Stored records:
--------------------------------

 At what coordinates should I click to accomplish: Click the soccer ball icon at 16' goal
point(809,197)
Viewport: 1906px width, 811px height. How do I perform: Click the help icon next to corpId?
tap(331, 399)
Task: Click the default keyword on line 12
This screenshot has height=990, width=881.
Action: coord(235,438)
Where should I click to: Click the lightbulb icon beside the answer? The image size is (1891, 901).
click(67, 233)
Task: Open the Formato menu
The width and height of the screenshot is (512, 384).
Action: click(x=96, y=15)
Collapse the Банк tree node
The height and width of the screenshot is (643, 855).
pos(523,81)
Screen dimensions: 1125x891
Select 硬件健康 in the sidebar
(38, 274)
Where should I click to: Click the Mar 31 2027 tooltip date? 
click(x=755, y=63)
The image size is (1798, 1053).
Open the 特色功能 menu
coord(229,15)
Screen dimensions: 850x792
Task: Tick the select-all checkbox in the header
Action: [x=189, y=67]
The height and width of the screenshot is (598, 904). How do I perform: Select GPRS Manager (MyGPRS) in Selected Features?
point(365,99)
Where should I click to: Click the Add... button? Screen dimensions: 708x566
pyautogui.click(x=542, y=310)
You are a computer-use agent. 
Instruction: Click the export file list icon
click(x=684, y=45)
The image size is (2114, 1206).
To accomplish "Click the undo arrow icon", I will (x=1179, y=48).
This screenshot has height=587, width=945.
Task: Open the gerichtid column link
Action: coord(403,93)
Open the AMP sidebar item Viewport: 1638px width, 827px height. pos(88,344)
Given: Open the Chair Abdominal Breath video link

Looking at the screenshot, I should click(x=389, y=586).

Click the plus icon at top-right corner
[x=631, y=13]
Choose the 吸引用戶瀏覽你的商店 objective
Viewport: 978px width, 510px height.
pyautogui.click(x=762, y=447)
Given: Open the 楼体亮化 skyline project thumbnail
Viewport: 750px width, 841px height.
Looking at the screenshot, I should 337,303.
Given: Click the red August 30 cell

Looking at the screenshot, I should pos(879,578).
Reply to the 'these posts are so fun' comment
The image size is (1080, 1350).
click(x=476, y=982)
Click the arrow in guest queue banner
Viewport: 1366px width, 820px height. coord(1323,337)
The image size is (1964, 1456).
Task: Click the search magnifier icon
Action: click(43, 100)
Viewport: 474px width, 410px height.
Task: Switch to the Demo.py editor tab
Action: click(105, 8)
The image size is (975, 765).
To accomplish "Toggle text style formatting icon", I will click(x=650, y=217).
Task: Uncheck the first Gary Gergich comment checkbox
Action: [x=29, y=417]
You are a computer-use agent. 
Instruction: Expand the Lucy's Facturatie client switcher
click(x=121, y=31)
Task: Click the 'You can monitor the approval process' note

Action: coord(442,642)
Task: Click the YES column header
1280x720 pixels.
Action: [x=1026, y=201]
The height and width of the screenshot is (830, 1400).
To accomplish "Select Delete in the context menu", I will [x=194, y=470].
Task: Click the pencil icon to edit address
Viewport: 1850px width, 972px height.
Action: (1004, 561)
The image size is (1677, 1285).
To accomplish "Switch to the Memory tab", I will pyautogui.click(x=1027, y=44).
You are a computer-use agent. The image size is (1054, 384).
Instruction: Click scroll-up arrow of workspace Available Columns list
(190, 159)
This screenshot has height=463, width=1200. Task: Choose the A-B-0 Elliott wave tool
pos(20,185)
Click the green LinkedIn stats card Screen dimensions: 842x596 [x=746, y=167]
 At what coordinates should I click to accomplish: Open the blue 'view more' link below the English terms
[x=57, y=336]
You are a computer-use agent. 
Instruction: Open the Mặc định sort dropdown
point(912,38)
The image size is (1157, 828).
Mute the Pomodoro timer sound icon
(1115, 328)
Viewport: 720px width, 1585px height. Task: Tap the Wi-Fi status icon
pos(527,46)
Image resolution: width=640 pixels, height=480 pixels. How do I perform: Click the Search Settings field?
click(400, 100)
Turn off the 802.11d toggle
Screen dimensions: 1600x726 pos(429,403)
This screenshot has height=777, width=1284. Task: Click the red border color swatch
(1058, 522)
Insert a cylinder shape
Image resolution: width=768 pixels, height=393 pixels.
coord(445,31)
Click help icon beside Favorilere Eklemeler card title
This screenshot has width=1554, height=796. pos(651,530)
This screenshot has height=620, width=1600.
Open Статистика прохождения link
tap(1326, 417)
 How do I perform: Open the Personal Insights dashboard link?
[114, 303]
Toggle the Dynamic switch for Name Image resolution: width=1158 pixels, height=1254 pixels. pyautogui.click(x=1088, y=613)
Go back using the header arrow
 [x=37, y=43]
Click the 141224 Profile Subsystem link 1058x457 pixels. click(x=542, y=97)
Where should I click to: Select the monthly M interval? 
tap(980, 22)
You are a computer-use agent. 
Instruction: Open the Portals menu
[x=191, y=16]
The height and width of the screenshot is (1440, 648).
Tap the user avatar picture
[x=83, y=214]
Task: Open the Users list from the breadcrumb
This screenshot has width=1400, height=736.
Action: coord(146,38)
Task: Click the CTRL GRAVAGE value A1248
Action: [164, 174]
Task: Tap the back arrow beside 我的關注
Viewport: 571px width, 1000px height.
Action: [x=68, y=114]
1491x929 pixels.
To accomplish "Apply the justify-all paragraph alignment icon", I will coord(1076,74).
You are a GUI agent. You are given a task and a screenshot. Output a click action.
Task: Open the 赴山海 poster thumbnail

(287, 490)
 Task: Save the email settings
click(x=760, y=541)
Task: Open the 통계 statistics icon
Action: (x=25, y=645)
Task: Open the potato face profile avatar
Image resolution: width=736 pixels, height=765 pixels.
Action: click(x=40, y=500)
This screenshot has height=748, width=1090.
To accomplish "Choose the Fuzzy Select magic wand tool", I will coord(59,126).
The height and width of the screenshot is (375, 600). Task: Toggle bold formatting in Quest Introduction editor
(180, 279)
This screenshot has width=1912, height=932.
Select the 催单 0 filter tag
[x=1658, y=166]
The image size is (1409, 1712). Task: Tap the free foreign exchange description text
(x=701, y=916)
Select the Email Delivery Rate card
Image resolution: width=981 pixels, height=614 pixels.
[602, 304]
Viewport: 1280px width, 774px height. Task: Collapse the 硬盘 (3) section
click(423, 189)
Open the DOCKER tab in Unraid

--------------------------------

Exercise description: Could all of the entries be retyped word for word?

Task output:
 At what coordinates should I click to accomplish: Click the soccer ball icon at 16' goal
point(809,197)
Viewport: 1906px width, 811px height. How do I perform: Click the help icon next to corpId?
tap(331, 399)
Task: Click the default keyword on line 12
This screenshot has height=990, width=881.
Action: coord(235,438)
Where should I click to: Click the lightbulb icon beside the answer? The image size is (1891, 901).
click(67, 233)
Task: Open the Formato menu
The width and height of the screenshot is (512, 384).
Action: click(x=96, y=15)
Collapse the Банк tree node
The height and width of the screenshot is (643, 855).
pos(523,81)
Screen dimensions: 1125x891
Select 硬件健康 in the sidebar
(38, 274)
Where should I click to: Click the Mar 31 2027 tooltip date? 
click(x=755, y=63)
The image size is (1798, 1053).
Open the 特色功能 menu
coord(229,15)
Screen dimensions: 850x792
Task: Tick the select-all checkbox in the header
Action: [x=189, y=67]
The height and width of the screenshot is (598, 904). How do I perform: Select GPRS Manager (MyGPRS) in Selected Features?
point(365,99)
Where should I click to: Click the Add... button? Screen dimensions: 708x566
pyautogui.click(x=542, y=310)
You are a computer-use agent. 
Instruction: Click the export file list icon
click(x=684, y=45)
The image size is (2114, 1206).
To accomplish "Click the undo arrow icon", I will (x=1179, y=48).
This screenshot has height=587, width=945.
Task: Open the gerichtid column link
Action: coord(403,93)
Open the AMP sidebar item Viewport: 1638px width, 827px height. pos(88,344)
Given: Open the Chair Abdominal Breath video link

Looking at the screenshot, I should click(x=389, y=586).

Click the plus icon at top-right corner
[x=631, y=13]
Choose the 吸引用戶瀏覽你的商店 objective
Viewport: 978px width, 510px height.
pyautogui.click(x=762, y=447)
Given: Open the 楼体亮化 skyline project thumbnail
Viewport: 750px width, 841px height.
Looking at the screenshot, I should 337,303.
Given: Click the red August 30 cell

Looking at the screenshot, I should pos(879,578).
Reply to the 'these posts are so fun' comment
The image size is (1080, 1350).
click(x=476, y=982)
Click the arrow in guest queue banner
Viewport: 1366px width, 820px height. coord(1323,337)
The image size is (1964, 1456).
Task: Click the search magnifier icon
Action: click(43, 100)
Viewport: 474px width, 410px height.
Task: Switch to the Demo.py editor tab
Action: click(105, 8)
The image size is (975, 765).
To accomplish "Toggle text style formatting icon", I will click(x=650, y=217).
Task: Uncheck the first Gary Gergich comment checkbox
Action: [x=29, y=417]
You are a computer-use agent. 
Instruction: Expand the Lucy's Facturatie client switcher
click(x=121, y=31)
Task: Click the 'You can monitor the approval process' note

Action: coord(442,642)
Task: Click the YES column header
1280x720 pixels.
Action: [x=1026, y=201]
The height and width of the screenshot is (830, 1400).
To accomplish "Select Delete in the context menu", I will [x=194, y=470].
Task: Click the pencil icon to edit address
Viewport: 1850px width, 972px height.
Action: (1004, 561)
The image size is (1677, 1285).
To accomplish "Switch to the Memory tab", I will pyautogui.click(x=1027, y=44).
You are a computer-use agent. The image size is (1054, 384).
Instruction: Click scroll-up arrow of workspace Available Columns list
(190, 159)
This screenshot has height=463, width=1200. Task: Choose the A-B-0 Elliott wave tool
pos(20,185)
Click the green LinkedIn stats card Screen dimensions: 842x596 [x=746, y=167]
 At what coordinates should I click to accomplish: Open the blue 'view more' link below the English terms
[x=57, y=336]
You are a computer-use agent. 
Instruction: Open the Mặc định sort dropdown
point(912,38)
The image size is (1157, 828).
Mute the Pomodoro timer sound icon
(1115, 328)
Viewport: 720px width, 1585px height. Task: Tap the Wi-Fi status icon
pos(527,46)
Image resolution: width=640 pixels, height=480 pixels. How do I perform: Click the Search Settings field?
click(400, 100)
Turn off the 802.11d toggle
Screen dimensions: 1600x726 pos(429,403)
This screenshot has height=777, width=1284. Task: Click the red border color swatch
(1058, 522)
Insert a cylinder shape
Image resolution: width=768 pixels, height=393 pixels.
coord(445,31)
Click help icon beside Favorilere Eklemeler card title
This screenshot has width=1554, height=796. pos(651,530)
This screenshot has height=620, width=1600.
Open Статистика прохождения link
tap(1326, 417)
 How do I perform: Open the Personal Insights dashboard link?
[114, 303]
Toggle the Dynamic switch for Name Image resolution: width=1158 pixels, height=1254 pixels. pyautogui.click(x=1088, y=613)
Go back using the header arrow
 [x=37, y=43]
Click the 141224 Profile Subsystem link 1058x457 pixels. click(x=542, y=97)
Where should I click to: Select the monthly M interval? 
tap(980, 22)
You are a computer-use agent. 
Instruction: Open the Portals menu
[x=191, y=16]
The height and width of the screenshot is (1440, 648).
Tap the user avatar picture
[x=83, y=214]
Task: Open the Users list from the breadcrumb
This screenshot has width=1400, height=736.
Action: coord(146,38)
Task: Click the CTRL GRAVAGE value A1248
Action: [164, 174]
Task: Tap the back arrow beside 我的關注
Viewport: 571px width, 1000px height.
Action: [x=68, y=114]
1491x929 pixels.
To accomplish "Apply the justify-all paragraph alignment icon", I will coord(1076,74).
You are a GUI agent. You are given a task and a screenshot. Output a click action.
Task: Open the 赴山海 poster thumbnail

(287, 490)
 Task: Save the email settings
click(x=760, y=541)
Task: Open the 통계 statistics icon
Action: (x=25, y=645)
Task: Open the potato face profile avatar
Image resolution: width=736 pixels, height=765 pixels.
Action: click(x=40, y=500)
This screenshot has height=748, width=1090.
To accomplish "Choose the Fuzzy Select magic wand tool", I will coord(59,126).
The height and width of the screenshot is (375, 600). Task: Toggle bold formatting in Quest Introduction editor
(180, 279)
This screenshot has width=1912, height=932.
Select the 催单 0 filter tag
[x=1658, y=166]
The image size is (1409, 1712). Task: Tap the free foreign exchange description text
(x=701, y=916)
Select the Email Delivery Rate card
Image resolution: width=981 pixels, height=614 pixels.
[602, 304]
Viewport: 1280px width, 774px height. Task: Collapse the 硬盘 (3) section
click(423, 189)
Open the DOCKER tab in Unraid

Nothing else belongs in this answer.